__AIM OF THE EXERCISE__: Which lines of the entries below contain the string "Task"? Copy each one.

__RECORDED INFORMATION__:

= Beginning of Section =

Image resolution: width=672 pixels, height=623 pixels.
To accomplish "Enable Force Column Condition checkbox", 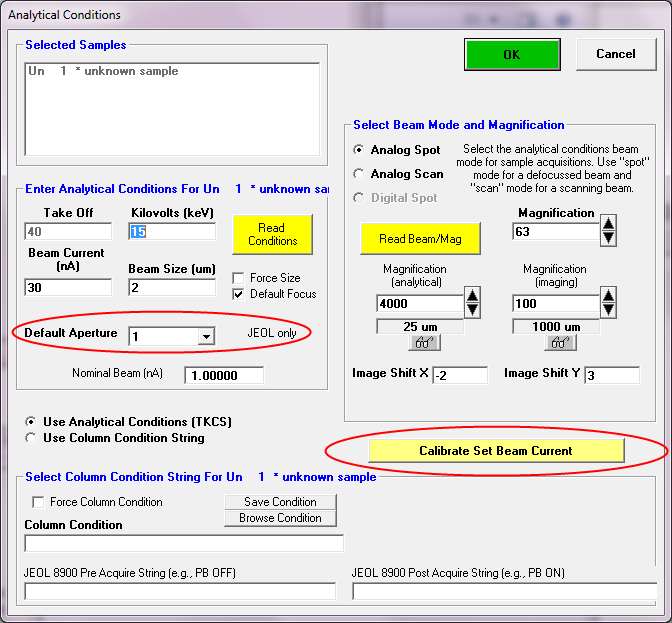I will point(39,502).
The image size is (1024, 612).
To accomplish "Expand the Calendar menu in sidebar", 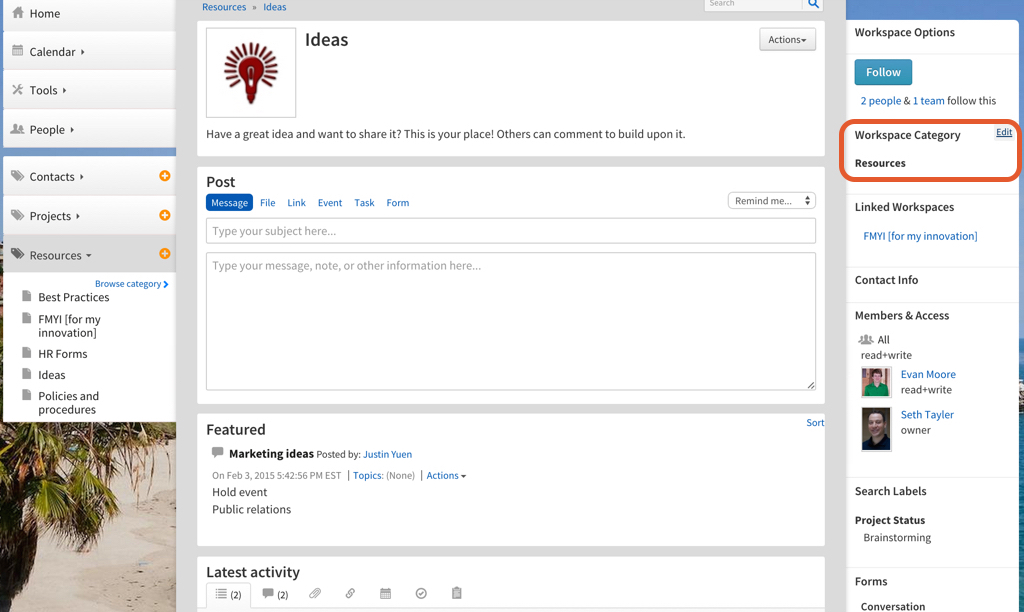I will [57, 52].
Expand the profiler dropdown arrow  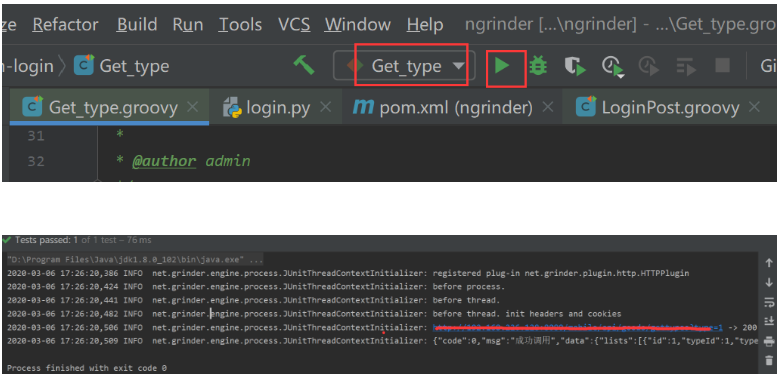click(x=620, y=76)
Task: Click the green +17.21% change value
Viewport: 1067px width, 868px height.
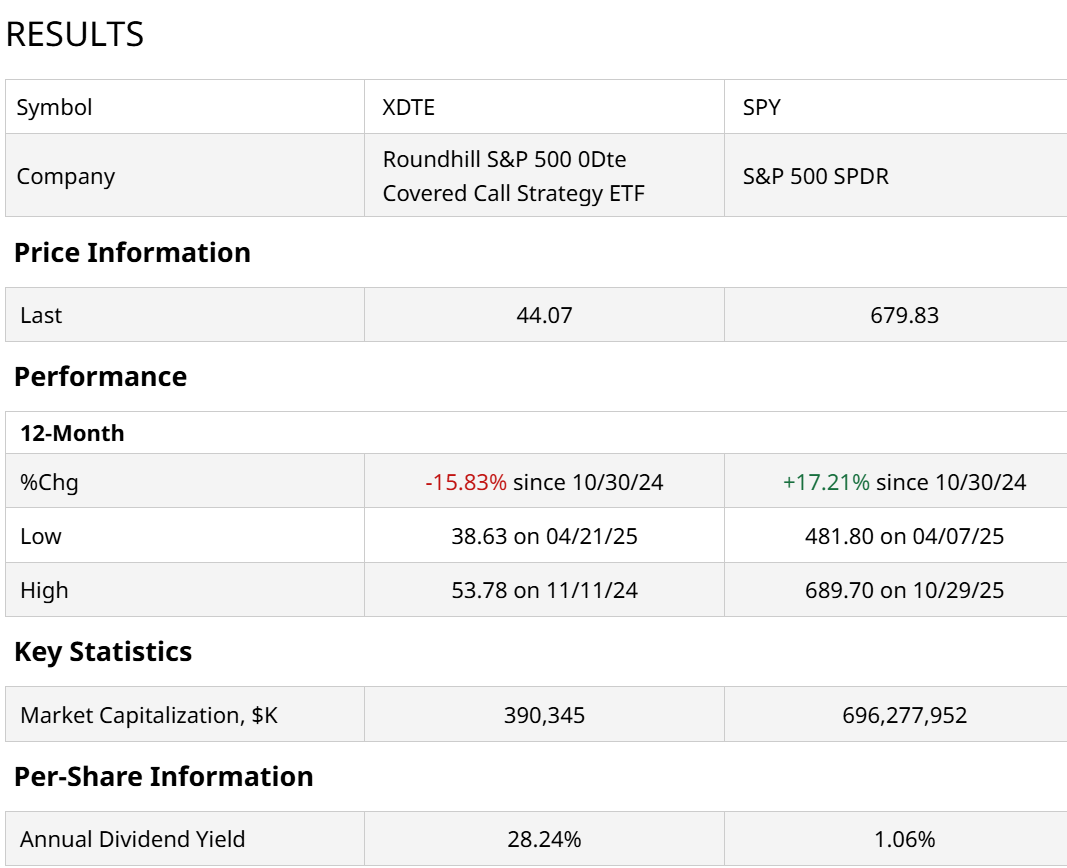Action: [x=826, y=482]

= End of Section =
= Beginning of Section =

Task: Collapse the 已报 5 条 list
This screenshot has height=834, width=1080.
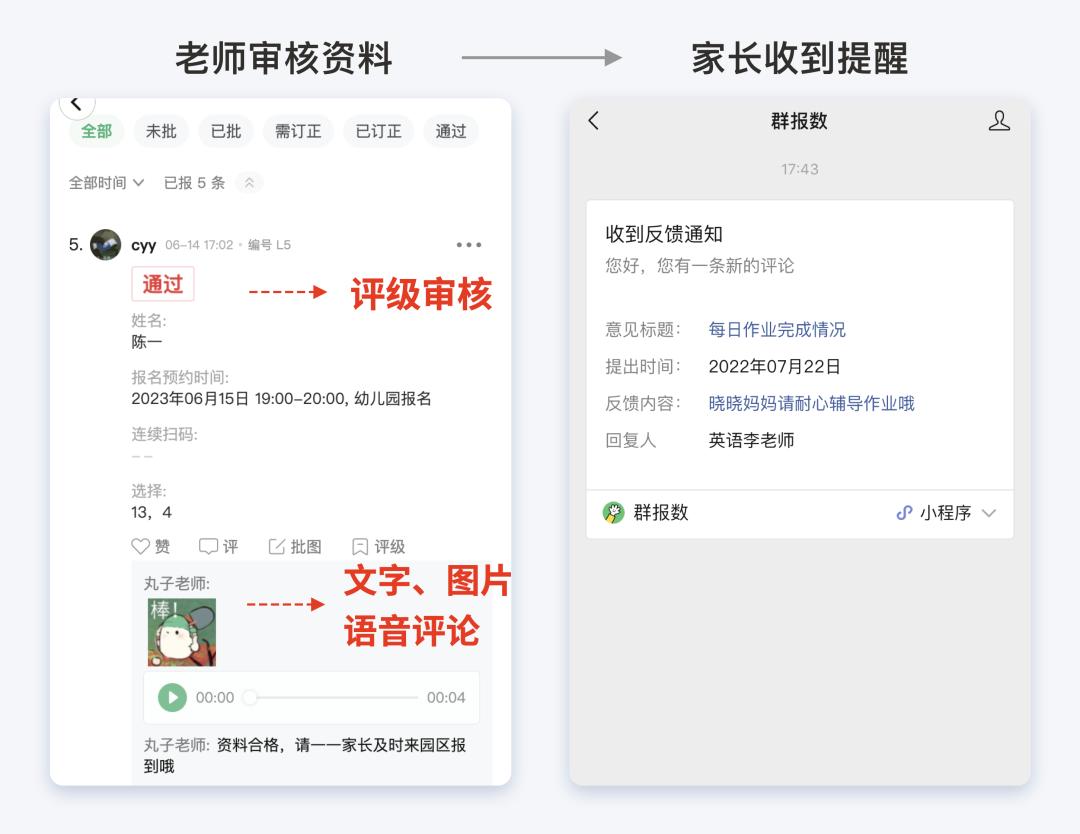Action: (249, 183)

= End of Section =
= Beginning of Section =

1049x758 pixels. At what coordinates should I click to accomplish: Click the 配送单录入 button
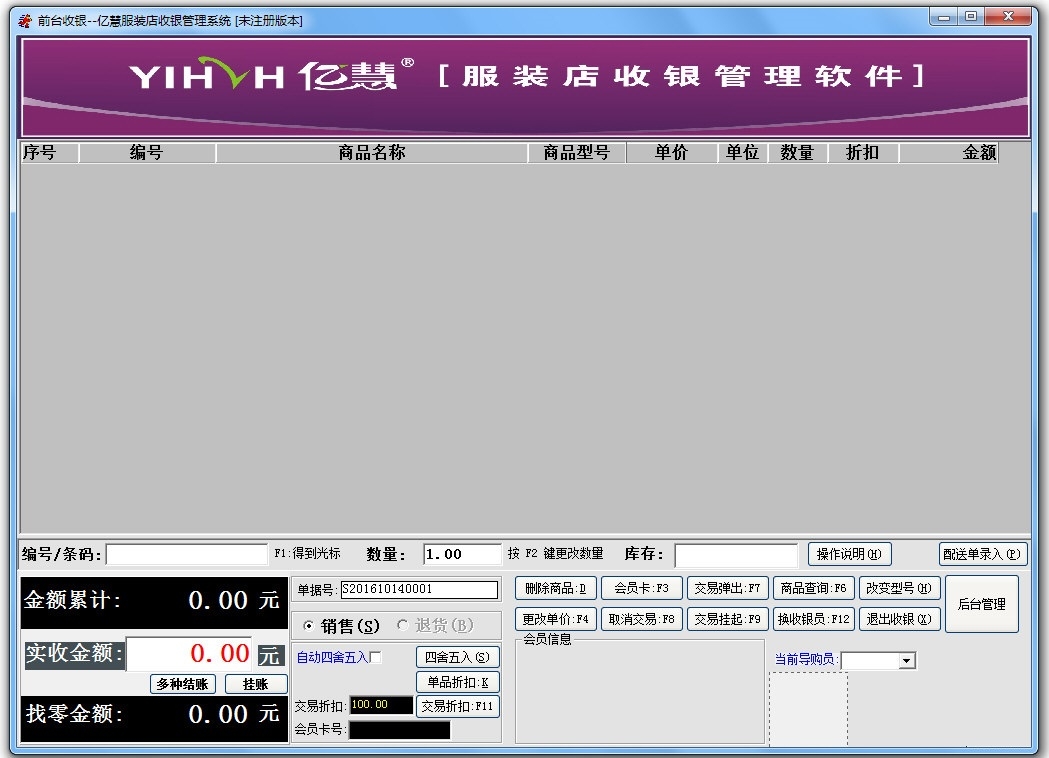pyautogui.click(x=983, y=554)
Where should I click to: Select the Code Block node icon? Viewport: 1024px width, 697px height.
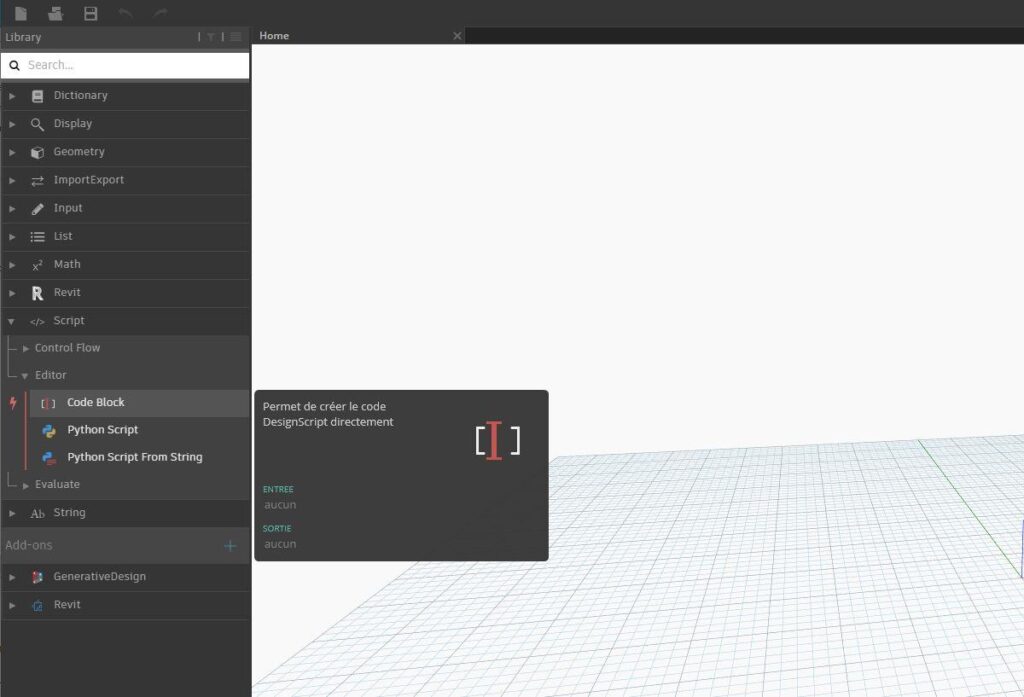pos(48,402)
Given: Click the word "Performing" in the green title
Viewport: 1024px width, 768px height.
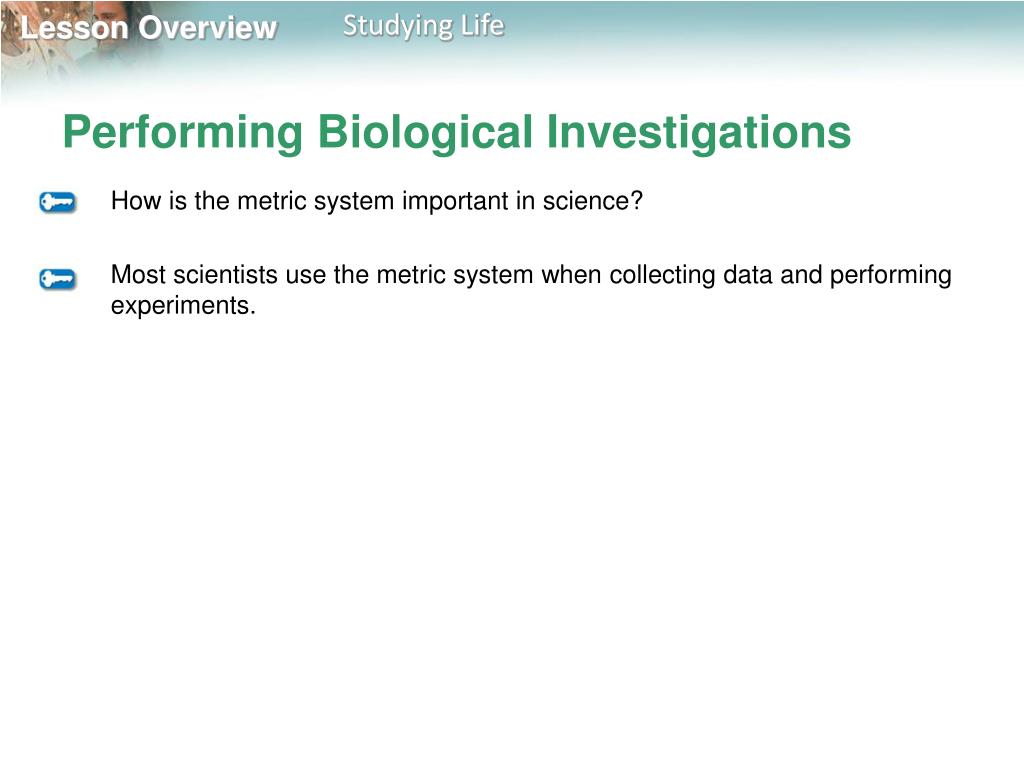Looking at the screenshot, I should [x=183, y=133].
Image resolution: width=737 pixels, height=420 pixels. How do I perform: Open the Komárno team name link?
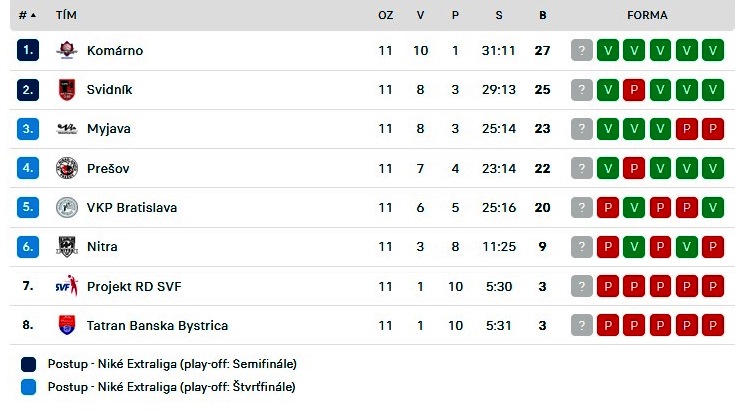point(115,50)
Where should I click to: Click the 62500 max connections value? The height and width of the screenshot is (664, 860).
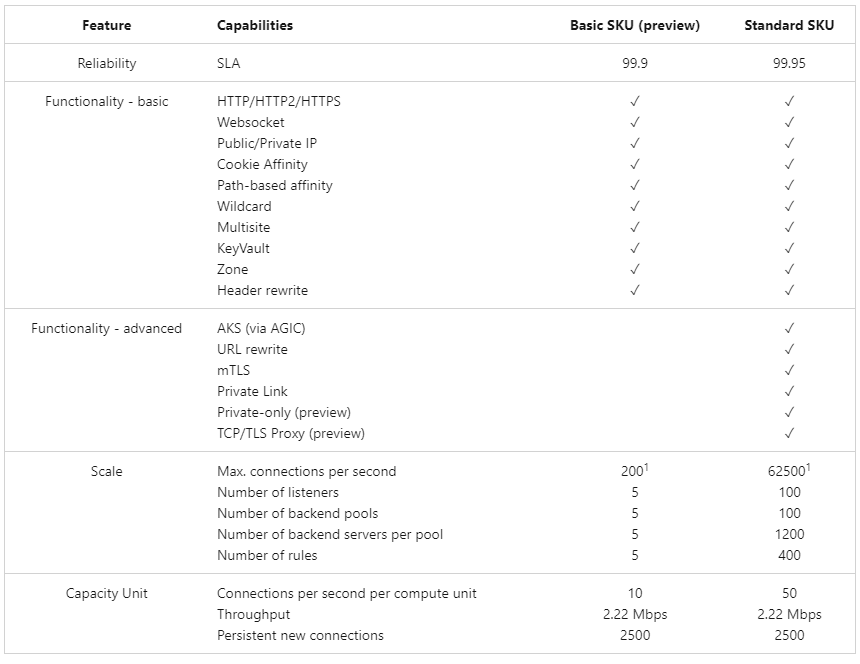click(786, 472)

= End of Section =

__SOLUTION__:
Task: Click the green +17.21% change value
Task: Collapse the 已报 5 条 list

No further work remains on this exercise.